Enfin, selon le communiqué de ce 14 septembre, les données relatives à la transmission de la politique monétaire sont également considérées comme « favorables » puisque Christine Lagarde a pu indiquer : « En ce qui concerne le canal de transmission, il semble que le cycle actuel de hausse des prix se répercute sur les conditions de financement plus rapidement que les précédents. » (…) « Je pense que nous avons tous partagé le même point de vue dans la salle plus tôt aujourd'hui, à savoir que ce canal de transmission est fort et plus fort que ce que nous avons vu dans les cycles précédents. »(…) , Il est donc clair que la transmission est effective et plus que par le passé. ».

Ainsi, au regard des critères retenus par la Banque centrale européenne : anticipations d’inflation, dynamique d’inflation sous-jacente et transmission de la politique monétaire, les données publiées depuis le mois de juillet dernier pourraient davantage apparaître comme favorables. Une telle interprétation laisserait entendre qu’une décision de politique monétaire « dépendante » des données aurait produit une pause de la hausse dans ce cycle de resserrement monétaire.
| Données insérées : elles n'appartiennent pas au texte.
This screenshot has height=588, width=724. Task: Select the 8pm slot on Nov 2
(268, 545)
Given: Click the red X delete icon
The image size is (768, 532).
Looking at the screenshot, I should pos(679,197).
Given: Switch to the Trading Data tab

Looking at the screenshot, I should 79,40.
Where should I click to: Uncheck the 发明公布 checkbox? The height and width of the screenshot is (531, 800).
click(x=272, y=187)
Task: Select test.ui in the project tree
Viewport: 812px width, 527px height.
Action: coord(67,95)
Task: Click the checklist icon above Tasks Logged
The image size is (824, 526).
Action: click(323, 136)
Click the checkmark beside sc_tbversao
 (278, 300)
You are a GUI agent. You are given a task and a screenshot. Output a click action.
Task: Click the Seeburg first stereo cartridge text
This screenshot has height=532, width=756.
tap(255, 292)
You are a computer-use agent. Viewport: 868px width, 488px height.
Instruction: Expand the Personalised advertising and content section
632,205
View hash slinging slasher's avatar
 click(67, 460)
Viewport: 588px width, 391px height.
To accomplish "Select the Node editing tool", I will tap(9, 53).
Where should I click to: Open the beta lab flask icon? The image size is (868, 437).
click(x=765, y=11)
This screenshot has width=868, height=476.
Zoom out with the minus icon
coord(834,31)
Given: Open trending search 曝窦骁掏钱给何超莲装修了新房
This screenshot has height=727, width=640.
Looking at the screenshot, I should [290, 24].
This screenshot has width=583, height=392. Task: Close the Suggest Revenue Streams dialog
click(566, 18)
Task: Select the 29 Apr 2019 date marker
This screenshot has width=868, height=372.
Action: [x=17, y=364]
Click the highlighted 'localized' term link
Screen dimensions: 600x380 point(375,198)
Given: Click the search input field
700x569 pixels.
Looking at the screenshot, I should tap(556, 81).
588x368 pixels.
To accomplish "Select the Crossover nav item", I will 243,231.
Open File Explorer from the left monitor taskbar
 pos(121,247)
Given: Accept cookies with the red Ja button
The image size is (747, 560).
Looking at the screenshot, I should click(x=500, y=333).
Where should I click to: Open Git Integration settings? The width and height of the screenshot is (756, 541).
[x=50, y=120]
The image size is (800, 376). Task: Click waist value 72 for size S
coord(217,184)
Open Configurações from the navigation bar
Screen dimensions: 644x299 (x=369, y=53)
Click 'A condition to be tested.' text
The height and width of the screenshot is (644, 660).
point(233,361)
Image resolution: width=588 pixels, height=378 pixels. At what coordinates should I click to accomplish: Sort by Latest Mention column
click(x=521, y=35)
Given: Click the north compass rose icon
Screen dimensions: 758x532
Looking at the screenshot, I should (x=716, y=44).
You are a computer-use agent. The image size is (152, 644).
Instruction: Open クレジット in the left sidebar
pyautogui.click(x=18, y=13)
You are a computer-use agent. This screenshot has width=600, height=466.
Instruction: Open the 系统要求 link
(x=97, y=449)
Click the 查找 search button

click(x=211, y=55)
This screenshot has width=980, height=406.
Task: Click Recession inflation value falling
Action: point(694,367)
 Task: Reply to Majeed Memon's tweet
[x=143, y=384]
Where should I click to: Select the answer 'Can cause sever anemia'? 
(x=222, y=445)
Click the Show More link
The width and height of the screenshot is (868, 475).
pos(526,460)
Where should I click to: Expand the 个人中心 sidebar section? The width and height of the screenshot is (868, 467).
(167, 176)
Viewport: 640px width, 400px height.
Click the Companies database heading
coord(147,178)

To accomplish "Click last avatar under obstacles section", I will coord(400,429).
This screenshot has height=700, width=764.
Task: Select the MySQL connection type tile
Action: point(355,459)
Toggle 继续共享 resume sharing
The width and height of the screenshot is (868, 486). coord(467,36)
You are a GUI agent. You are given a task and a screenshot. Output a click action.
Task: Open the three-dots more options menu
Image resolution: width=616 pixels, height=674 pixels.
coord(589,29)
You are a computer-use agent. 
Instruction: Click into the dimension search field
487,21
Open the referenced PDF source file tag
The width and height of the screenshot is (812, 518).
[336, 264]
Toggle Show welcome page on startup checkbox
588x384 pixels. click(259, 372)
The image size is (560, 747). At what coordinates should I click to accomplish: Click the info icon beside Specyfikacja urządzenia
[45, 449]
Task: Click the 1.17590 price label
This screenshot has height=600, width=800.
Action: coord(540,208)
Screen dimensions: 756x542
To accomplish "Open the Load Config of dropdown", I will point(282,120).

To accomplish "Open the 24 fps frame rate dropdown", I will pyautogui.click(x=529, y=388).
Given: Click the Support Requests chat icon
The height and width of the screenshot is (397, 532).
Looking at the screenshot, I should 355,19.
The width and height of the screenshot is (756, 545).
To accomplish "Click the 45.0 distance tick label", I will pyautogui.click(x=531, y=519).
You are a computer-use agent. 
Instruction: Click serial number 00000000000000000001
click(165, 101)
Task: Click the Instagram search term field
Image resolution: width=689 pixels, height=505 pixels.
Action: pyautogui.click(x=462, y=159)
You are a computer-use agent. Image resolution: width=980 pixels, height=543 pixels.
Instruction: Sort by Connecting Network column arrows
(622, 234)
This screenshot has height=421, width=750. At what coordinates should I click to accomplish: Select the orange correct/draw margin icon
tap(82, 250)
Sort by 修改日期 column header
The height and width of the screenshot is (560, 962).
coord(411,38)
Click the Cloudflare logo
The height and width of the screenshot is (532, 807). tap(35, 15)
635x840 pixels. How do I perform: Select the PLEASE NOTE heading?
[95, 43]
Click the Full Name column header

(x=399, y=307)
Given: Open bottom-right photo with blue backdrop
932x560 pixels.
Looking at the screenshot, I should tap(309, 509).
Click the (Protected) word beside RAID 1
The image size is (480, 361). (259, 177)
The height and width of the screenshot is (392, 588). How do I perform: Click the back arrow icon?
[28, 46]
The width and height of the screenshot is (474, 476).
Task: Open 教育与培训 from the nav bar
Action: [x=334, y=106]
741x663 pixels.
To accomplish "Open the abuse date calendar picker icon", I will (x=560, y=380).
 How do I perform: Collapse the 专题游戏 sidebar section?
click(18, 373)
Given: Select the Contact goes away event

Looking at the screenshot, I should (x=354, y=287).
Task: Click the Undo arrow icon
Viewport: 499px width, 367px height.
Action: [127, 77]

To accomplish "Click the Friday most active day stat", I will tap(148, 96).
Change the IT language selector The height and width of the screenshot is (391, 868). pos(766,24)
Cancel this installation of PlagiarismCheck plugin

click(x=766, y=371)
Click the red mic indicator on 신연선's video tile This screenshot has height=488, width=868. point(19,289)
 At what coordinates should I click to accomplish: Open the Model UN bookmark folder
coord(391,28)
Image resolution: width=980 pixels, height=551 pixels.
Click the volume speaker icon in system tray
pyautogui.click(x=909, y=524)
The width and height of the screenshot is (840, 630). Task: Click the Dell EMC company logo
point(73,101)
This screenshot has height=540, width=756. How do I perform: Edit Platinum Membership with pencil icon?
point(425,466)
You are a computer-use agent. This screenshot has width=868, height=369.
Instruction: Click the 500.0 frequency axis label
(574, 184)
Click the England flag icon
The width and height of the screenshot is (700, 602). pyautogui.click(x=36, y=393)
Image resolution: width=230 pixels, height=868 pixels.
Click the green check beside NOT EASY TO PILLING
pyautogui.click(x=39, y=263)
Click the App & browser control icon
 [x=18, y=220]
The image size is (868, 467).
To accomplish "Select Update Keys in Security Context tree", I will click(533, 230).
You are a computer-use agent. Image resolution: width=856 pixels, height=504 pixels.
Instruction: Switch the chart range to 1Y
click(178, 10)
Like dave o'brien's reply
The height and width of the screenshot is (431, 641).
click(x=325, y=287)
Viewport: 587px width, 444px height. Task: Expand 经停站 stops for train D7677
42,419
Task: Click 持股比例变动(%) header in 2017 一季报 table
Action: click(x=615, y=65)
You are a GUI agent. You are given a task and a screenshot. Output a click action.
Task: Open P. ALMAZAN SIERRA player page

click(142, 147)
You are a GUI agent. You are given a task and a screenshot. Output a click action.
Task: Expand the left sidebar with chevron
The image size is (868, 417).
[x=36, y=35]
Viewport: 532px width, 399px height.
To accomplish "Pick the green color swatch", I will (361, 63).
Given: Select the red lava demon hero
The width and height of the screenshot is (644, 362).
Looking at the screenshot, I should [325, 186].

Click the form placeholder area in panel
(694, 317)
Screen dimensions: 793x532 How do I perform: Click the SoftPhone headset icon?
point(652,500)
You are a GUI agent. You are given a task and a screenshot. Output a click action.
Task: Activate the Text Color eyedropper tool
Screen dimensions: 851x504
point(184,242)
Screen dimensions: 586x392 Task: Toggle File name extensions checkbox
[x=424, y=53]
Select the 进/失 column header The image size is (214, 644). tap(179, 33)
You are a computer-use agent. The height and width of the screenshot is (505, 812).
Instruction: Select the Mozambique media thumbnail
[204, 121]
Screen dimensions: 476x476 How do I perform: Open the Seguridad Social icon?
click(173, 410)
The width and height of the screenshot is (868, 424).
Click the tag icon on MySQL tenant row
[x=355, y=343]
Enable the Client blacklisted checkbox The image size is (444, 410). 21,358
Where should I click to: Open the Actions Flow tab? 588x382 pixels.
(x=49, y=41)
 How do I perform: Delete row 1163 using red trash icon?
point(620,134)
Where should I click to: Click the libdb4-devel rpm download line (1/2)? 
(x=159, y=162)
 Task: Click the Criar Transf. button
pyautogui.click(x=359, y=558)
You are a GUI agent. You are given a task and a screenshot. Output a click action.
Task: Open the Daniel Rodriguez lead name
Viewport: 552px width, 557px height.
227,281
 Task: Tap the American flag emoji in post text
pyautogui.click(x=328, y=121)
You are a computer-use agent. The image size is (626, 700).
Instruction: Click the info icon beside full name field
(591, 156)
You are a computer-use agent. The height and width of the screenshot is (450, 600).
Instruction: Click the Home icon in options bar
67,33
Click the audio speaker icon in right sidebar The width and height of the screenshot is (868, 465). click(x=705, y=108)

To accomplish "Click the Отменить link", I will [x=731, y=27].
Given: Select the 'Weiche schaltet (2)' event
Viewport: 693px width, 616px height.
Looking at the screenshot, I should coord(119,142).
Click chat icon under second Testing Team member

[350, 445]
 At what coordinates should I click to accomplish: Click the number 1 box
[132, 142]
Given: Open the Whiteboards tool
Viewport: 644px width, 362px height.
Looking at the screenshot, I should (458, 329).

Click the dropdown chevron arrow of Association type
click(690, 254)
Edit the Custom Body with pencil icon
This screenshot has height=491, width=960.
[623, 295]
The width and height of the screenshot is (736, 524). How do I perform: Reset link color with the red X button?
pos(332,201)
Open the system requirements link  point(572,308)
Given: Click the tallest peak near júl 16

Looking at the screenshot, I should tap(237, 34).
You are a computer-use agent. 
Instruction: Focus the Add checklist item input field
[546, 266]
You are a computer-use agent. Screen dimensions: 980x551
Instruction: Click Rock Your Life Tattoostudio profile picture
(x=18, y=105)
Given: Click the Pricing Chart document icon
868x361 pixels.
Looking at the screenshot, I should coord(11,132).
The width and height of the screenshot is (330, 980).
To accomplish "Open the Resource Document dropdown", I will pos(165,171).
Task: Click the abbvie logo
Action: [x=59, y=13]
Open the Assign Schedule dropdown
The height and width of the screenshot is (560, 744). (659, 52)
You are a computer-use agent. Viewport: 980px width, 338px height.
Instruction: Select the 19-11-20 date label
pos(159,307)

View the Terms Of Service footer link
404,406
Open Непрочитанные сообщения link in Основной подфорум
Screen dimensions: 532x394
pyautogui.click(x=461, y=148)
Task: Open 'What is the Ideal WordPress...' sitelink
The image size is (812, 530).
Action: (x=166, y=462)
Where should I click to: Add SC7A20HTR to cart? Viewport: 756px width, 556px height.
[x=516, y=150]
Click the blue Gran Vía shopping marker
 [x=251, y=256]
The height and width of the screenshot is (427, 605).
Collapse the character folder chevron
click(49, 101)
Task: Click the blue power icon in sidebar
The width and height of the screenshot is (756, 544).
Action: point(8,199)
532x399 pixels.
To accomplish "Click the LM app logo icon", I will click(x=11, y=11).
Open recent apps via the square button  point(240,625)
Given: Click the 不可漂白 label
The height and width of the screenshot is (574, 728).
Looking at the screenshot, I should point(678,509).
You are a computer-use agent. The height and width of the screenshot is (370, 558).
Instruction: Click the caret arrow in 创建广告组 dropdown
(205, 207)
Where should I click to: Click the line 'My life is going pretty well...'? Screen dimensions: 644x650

A l’inverse, le Conseil des Gouverneurs a choisi de resserrer sa politique en haussant ses taux de 25 points de base « à une solide majorité » comme cela a été indiqué par Christine Lagarde, et ce malgré une baisse « substantielle » des anticipations de croissance. Dans de telles circonstances, et alors que les conditionnalités posées par la BCE apparaissent déjà restrictives, il peut être considéré que l’approche de la BCE, dans son interprétation des critères, est elle-même particulièrement restrictive. La détermination du Conseil des Gouverneurs à relever ses taux - pourtant claire - se révèle encore plus forte que ne le suggère sa propre communication. Dans ce contexte, une nouvelle hausse des taux ne peut être totalement exclue lors des prochaines réunions du Conseil.